■ ABOUT THIS EXERCISE
Each line of the data below from the one holding "Where should I" to the one holding "Click the PRO label under Azio Foqo", inclusive, is to be reproduced exactly; no other line belongs in the answer.

■ SUPPLIED INFORMATION
···
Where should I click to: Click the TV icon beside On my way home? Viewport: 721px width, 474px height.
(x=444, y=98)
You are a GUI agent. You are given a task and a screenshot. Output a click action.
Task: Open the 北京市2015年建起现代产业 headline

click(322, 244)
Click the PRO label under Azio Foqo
···
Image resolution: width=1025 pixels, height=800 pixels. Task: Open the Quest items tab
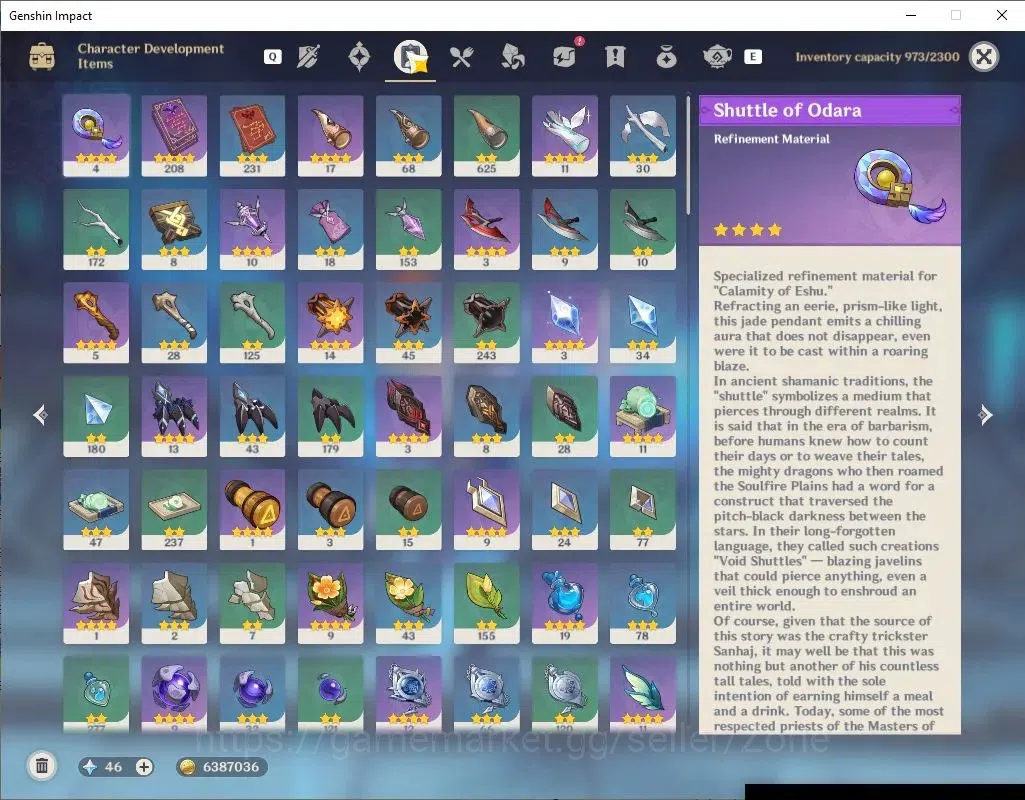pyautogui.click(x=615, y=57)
···
■ YOUR SOLUTION
Where should I click to: Click the TV icon beside On my way home? Viewport: 721px width, 474px height.
(x=444, y=98)
You are a GUI agent. You are given a task and a screenshot. Output a click action.
Task: Open the 北京市2015年建起现代产业 headline

click(322, 244)
Click the PRO label under Azio Foqo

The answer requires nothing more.